The Eriskay project homepage

John Longley, School of Informatics, University of Edinburgh, UK

The Eriskay project is an ongoing experiment in programming language design inspired by game models of computation. (If it’s the Scottish island you’re after, try this other Eriskay homepage.)

Overview

Most modern programming languages involve a rich assortment of programming constructs, often combined in complex ways. However, in many cases, languages have tended to evolve without any definite guiding principles, so that the languages turn out more complex than they need to be. This makes them harder to learn, use, implement and reason about.

In the Eriskay project we are exploring a more principled approach, by designing a programming language (Eriskay) based on some recently developed mathematical models of computation known as game models.
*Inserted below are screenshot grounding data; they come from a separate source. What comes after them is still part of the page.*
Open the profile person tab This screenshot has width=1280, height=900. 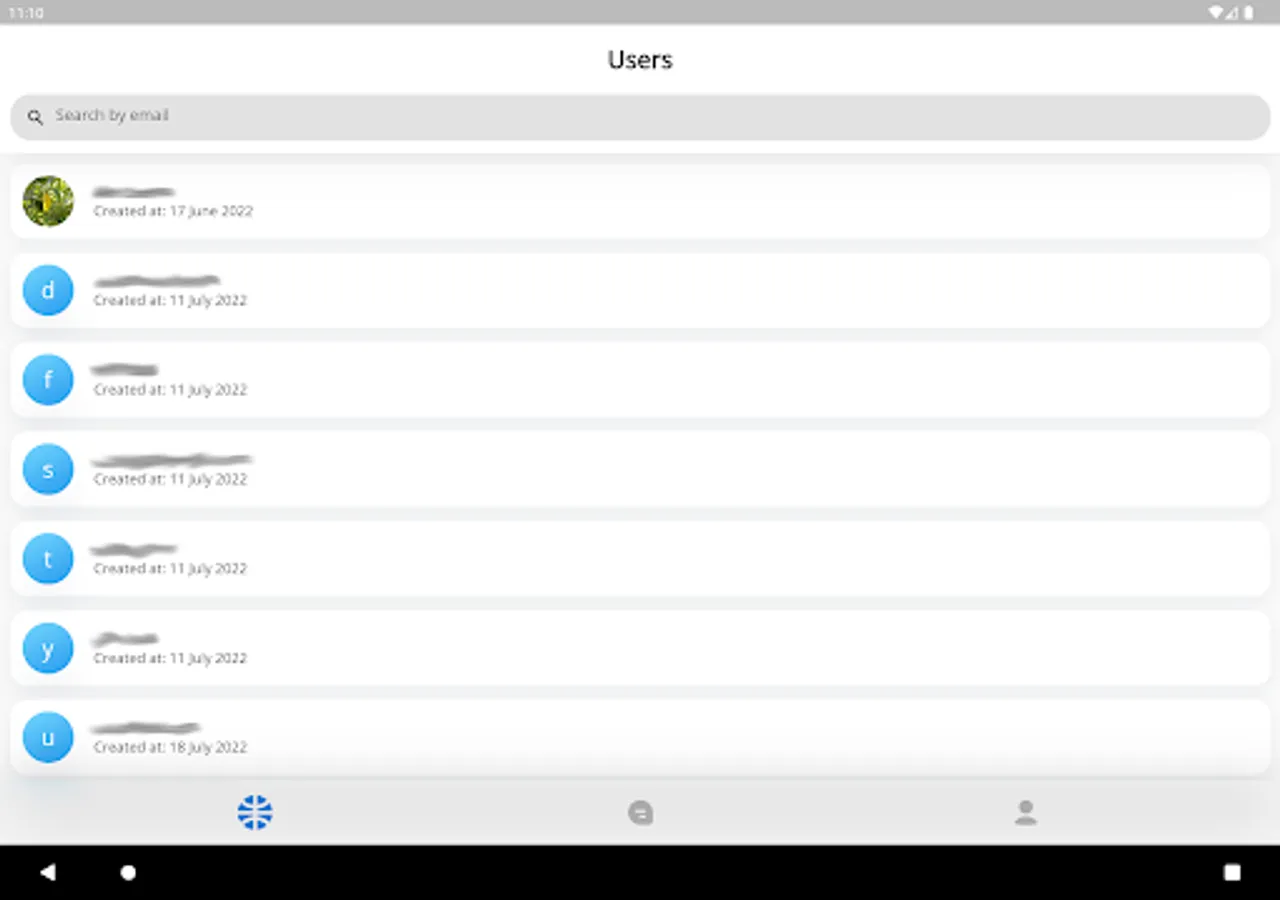pyautogui.click(x=1025, y=812)
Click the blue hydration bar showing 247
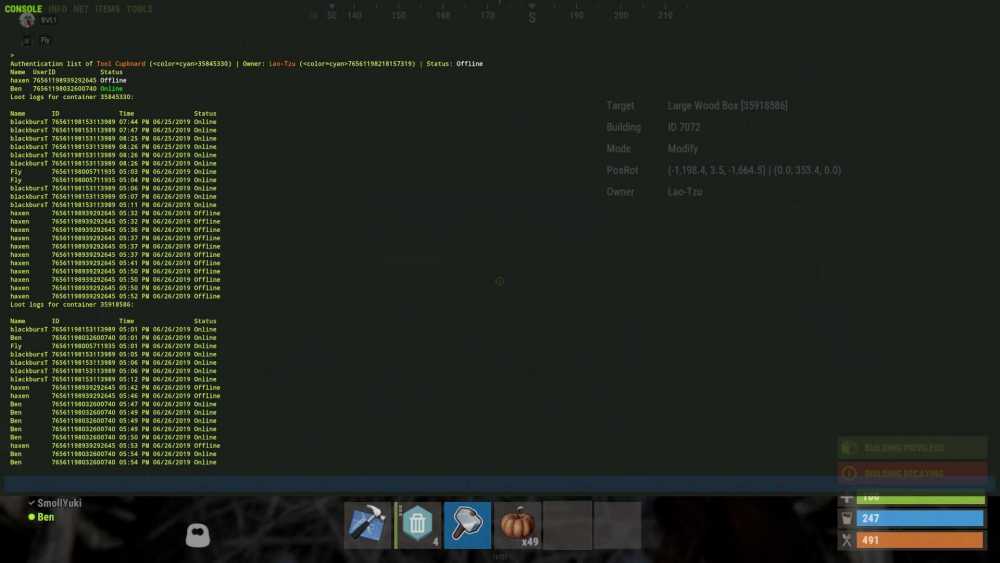The height and width of the screenshot is (563, 1000). (x=920, y=518)
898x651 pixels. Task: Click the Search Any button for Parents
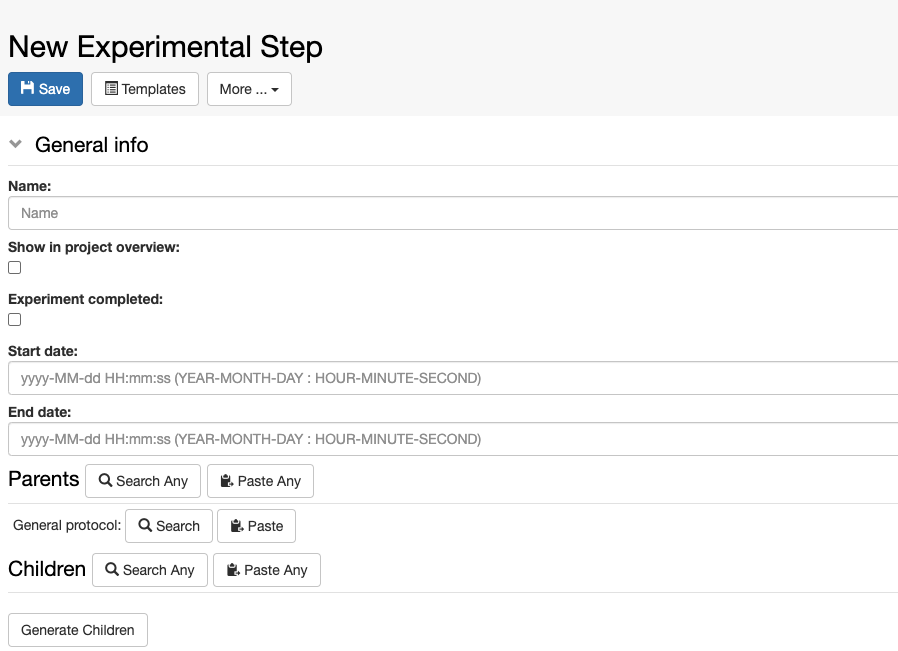143,481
These models exhibit a remarkably rich structure, which has suggested novel and powerful features to include in our language; on the other hand, the models’ fundamental simplicity ensures that these features fit together in a clean and natural way. Moreover, because it is soundly based in a rich mathematical theory, our language will be very suitable for ongoing work on proving the correctness of programs.

We have now completed the formal definition of a language called Lingay. This is intended as a research language embodying many of the innovative aspects of Eriskay, and suitable for pedagogical purposes, metatheoretical study, programming experiments, and case studies in program verification. We have also produced a prototype implementation of Lingay based directly on the underlying game semantics; this pioneers a new approach to semantics-based language prototyping. [Disclaimer: Lingay is not itself intended for serious programming applications!]

The following specific language innovations have arisen from our work so far, and are embodied in the design of Lingay:

In the future, we plan to extend Lingay with additional features to yield Eriskay – a full-scale language suitable for real programming applications. We also plan to use Lingay and its implementation as a platform for experimenting with programming idioms made possible by our new language features, and for case studies in reasoning about programs.

Papers and theses

Prototype implementation

The prototype implementation, by John Longley and Nicholas Wolverson, runs on SML of New Jersey (at least on the last stable version, 110.0.7 – let us know if you have problems running it on more recent versions). Just fetch this tarfile, unpack it using an incantation such as tar -xf LingayImpl2.tar, and follow the instructions in the README file (which also contains details of a few features not yet implemented). Alternatively, browse the source files here.

Here is some sample Lingay code consisting of a few class definitions (a more illuminating set of tutorial examples will appear here soon).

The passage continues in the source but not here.